On 24/4/2018 at 11:15 PM, Edy said:
However, locked and viscous differentials route the torque in a way so the torque produced by the engine is always transformed, entirely or as a fraction respectively, into tire forces among both wheels.
I realized this now. Locked diff is pretty obvious, engine torque is always going to both wheels since they move as a single unit. Viscous is basically a progressive locking diff based on velocity difference, so the locking force will progressively increase with speed difference until it is high enough to actually lockup the 2 axles.
On 24/4/2018 at 11:15 PM, Edy said:
A bias ratio of 2:1 means that while a wheel is slipping, the adherent wheel will receive twice as torque as the slipping wheel, thus allowing it to produce twice as force.
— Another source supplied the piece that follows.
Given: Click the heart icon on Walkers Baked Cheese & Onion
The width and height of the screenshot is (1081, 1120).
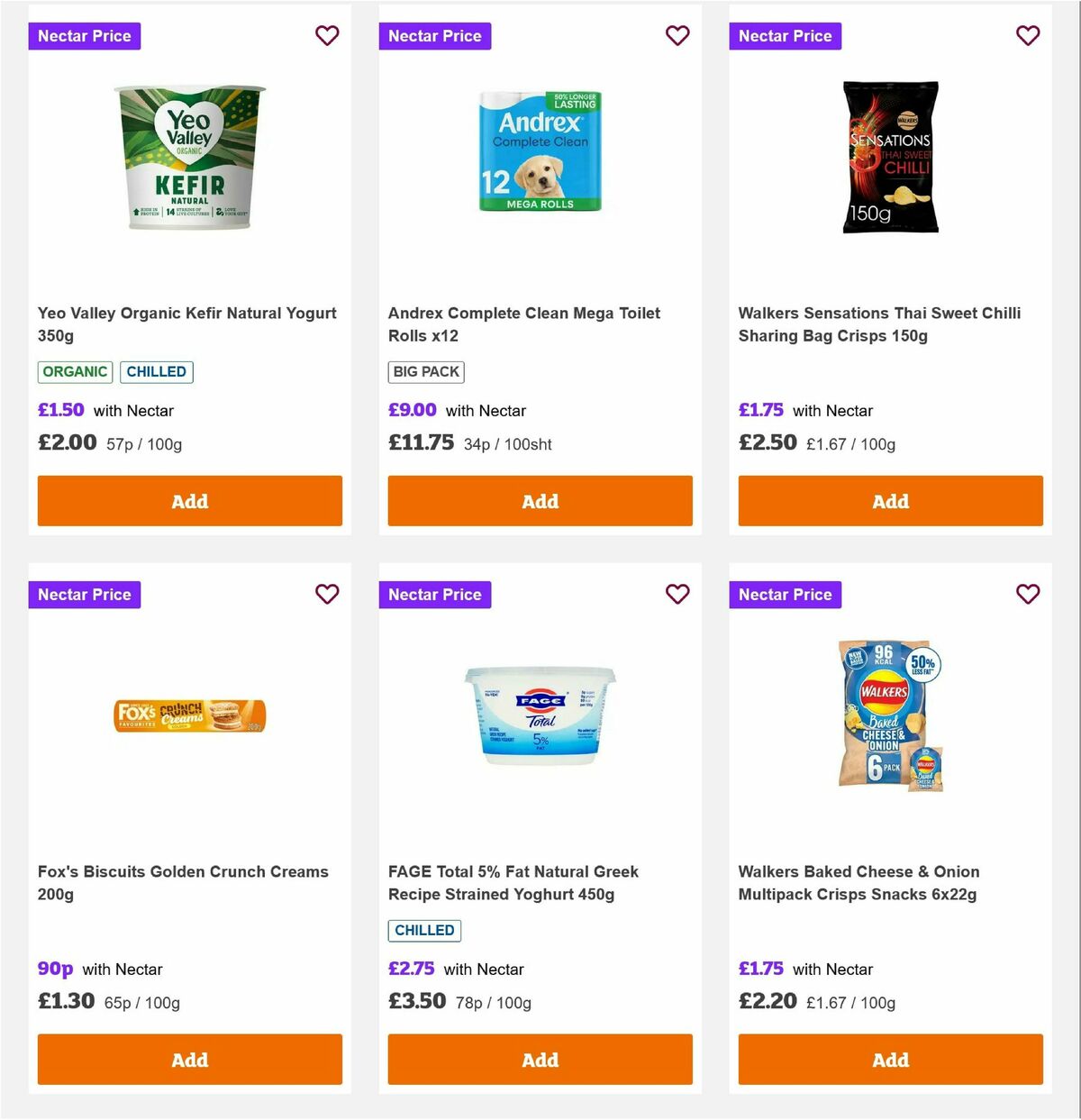Looking at the screenshot, I should point(1028,595).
This reduces the performance loss that would be produced in an open differential, as described above. A ratio of 4:1 means up to four times the force of the slipping wheel.
So an example of implementation: First I would calculate the difference in tire forces between wheels, and figure out clutch locking force by multiplying that difference with clutch locking friction strength. Then apply this amount of locking force (turn it to torque first) to the wheel with the less tire force opposite to the rolling direction of the wheel, which in other words, reducing the torque from the spinning wheel. This locking force/torque also apply to the adherent wheel same as the rolling direction of that wheel, or in other words, taking torque to the adherent wheel. For bias ratio, if the ratio of tire force between 2 wheels is less than or equal to the bias ratio, then use that difference in tire force to calculate locking force, otherwise, uh, where do I go from here?
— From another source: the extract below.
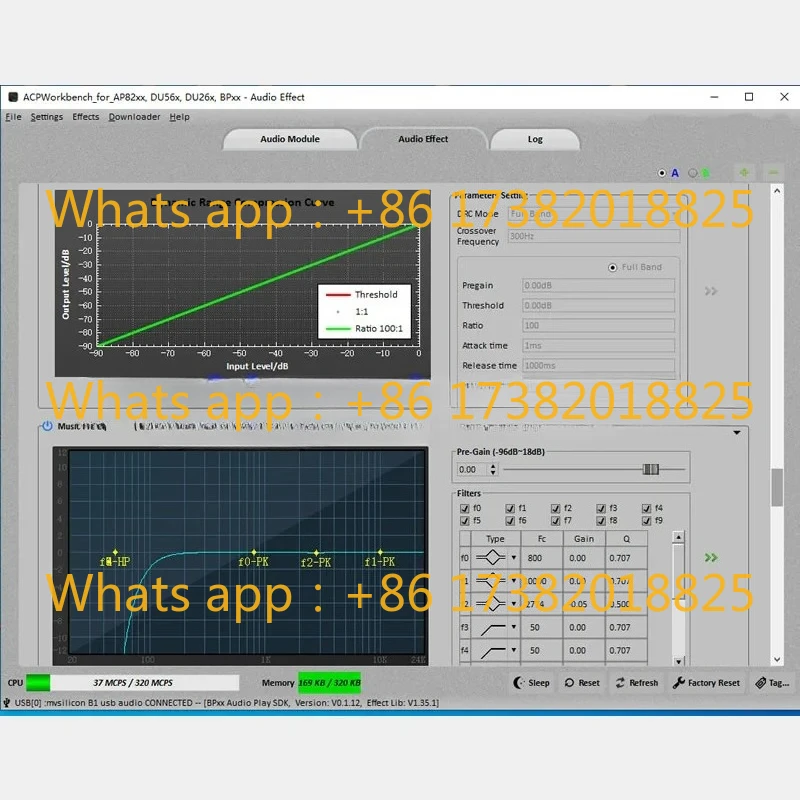The width and height of the screenshot is (800, 800).
Task: Click the f0 Fc value field
Action: tap(542, 558)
Again thank you so so much. Having a conversation like this really clears things out for me. I got a hang of the mechanics behind the diffs now, what's left is actually come up with an implementation that suits the current drivetrain model I'm doing.
Oh by the way, I ditched Unity WheelCollider and wrote my own tire model, because having no way of extracting tire force is really frustrating. And really I don't know what the people doing PhysX is thinking, locking away a very important aspect like tire force.